The TL;DR here is that the popularity of WordPress vs other platforms is going to save you money. Whether you need an off the shelf plugin or custom development to extend the functionality of your site, or need to find an SEO or content editor who is familiar enough with your site’s backend to make changes without mucking things up – there are just more options available.

That brings us to the second, and maybe more important, reason to choose WordPress. Balancing ease-of-use with extensibility and control. Unlike managed drag-and-drop site builders such as Webflow or Hubspot – which focus nearly universally on ease-of-use – WordPress is free, open source, and self hosted. 

This is important because it means that when you do need the flexibility to go in there and change something beyond the constraints of the core software – you can. You aren’t stuck hoping that whatever feature or bug fix that’s holding back your business or marketing efforts happens to bubble to the top of Wix’s to-do list. Simple enough to move fast, but flexible enough to build anything you need – on your schedule. 

Additionally, most of what you give up by not going with a managed site builder like Squarespace, you can actually get back by pairing WordPress with a managed WordPress hosting service such as Kinsta, WP Engine, or Flywheel. You can even add drag-and-drop design functionality similar to that of Webflow through WordPress’s own project Gutenberg or third party plugins like Elementor.   

Once again, all of this has the power to save you money. By decoupling hosting from your CMS, and your CMS from your eCommerce solution or payment processor, you are able to choose and negotiate pricing for  each of those components separately. This compared to Shopify or Webflow leveraging your site’s CMS to elbow in with transaction fee percentages or gating functionality behind higher tier traffic plans. If, for whatever reason, you ever become unhappy with your hosting provider, it is simple to take your whole WordPress site and move it elsewhere. Ditto with changing payment processors or ecommerce solutions. Things that are simply impossible with the likes of proprietary all-in-one solutions mentioned above without a full rebuild.

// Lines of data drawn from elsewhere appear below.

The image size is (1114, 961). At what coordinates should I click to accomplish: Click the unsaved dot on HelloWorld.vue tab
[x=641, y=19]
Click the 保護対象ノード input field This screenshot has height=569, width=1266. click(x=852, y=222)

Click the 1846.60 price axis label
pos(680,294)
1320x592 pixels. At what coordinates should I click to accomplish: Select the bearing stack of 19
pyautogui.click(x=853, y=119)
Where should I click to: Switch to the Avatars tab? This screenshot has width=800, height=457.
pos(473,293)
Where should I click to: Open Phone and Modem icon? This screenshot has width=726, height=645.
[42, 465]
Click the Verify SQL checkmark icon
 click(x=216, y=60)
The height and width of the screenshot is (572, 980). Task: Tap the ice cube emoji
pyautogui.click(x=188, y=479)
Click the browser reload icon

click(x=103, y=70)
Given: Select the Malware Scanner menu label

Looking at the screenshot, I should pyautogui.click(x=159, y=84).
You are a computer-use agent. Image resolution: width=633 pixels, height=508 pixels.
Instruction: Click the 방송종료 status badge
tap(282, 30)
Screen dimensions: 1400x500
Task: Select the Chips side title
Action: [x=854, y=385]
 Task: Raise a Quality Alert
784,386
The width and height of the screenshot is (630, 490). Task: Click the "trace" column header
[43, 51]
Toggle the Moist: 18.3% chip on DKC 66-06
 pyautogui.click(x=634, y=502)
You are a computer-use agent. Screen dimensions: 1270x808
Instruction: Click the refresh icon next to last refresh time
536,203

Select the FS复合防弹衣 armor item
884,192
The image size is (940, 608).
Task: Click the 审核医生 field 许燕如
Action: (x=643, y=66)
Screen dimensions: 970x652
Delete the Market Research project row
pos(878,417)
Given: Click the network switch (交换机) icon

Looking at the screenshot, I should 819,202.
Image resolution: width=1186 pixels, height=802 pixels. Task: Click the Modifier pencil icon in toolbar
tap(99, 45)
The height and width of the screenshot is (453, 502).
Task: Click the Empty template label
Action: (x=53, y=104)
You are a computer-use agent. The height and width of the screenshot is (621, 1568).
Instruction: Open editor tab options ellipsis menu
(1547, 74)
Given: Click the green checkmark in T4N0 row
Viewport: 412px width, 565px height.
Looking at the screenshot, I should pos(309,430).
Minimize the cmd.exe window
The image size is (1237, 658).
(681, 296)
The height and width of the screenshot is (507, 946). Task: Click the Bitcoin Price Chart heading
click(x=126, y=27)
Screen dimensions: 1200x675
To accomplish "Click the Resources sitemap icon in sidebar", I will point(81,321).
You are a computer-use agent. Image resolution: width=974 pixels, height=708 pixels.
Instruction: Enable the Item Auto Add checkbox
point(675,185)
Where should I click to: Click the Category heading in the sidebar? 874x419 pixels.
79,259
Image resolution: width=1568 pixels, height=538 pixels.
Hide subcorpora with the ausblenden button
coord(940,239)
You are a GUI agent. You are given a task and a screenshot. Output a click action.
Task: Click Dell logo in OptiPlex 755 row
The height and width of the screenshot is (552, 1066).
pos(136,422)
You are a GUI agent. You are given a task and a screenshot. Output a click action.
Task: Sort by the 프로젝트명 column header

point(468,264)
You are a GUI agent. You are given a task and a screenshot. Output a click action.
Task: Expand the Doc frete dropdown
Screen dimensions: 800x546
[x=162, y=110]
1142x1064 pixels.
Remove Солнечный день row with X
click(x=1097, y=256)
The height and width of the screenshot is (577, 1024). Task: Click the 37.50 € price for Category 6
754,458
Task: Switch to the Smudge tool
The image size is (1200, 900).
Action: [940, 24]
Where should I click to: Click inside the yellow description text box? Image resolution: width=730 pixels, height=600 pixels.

All of these factors combine to make WordPress the right choice for the vast majority of businesses. It is why – despite some designers complaining it is too technical compared to pagebuilders like webflow, and full-stack developers grumbling that it is not as robust or modern as their single page applications with javascript frameworks, build pipelines and complex containerized orchestrations – you will hear constant recommendations for it from SEOs, marketers and anyone else who is involved in looking at the big picture for your business. It is the only platform that is both popular enough to have a solid developer ecosystem and broad familiarity, while also striking the right balance between ease-of-use and extensibility/scaling concerns. 

A Note on Performance

One of the arguments against WordPress we often hear brought up is that it can be rather slow, or that it doesn’t scale well. While this certainly can be true, it’s often a matter of the hosting and configuration choices you make. WordPress can be made to be extremely performant.


There is nothing about WordPress or its underlying technologies (PHP, MySQL) that inherently prevent it from being lightning fast. But, because WordPress is highly configurable, it’s easy for people who don’t know what they are doing to bog it down with unnecessary cruft, and it’s also possible to go cheap on hosting to the same effect.

However, we are able to mitigate this by choosing a high performance managed host (our preference is Kinsta) and pairing that with a CDN like cloudflare, best practice theme development, configuration, plugin selection and image optimization. This delivers fantastic results for all but the most demanding of sites.

For sites at the very extreme end of performance needs, you can still use WordPress as a headless CMS, providing a familiar backend to all of your content people, and then pair it with a static site generator on the front end like Gatsby, NextJS or WP Engine’s Atlas. This arrangement can easily serve tens of thousands of concurrent users if cached and balanced across containers.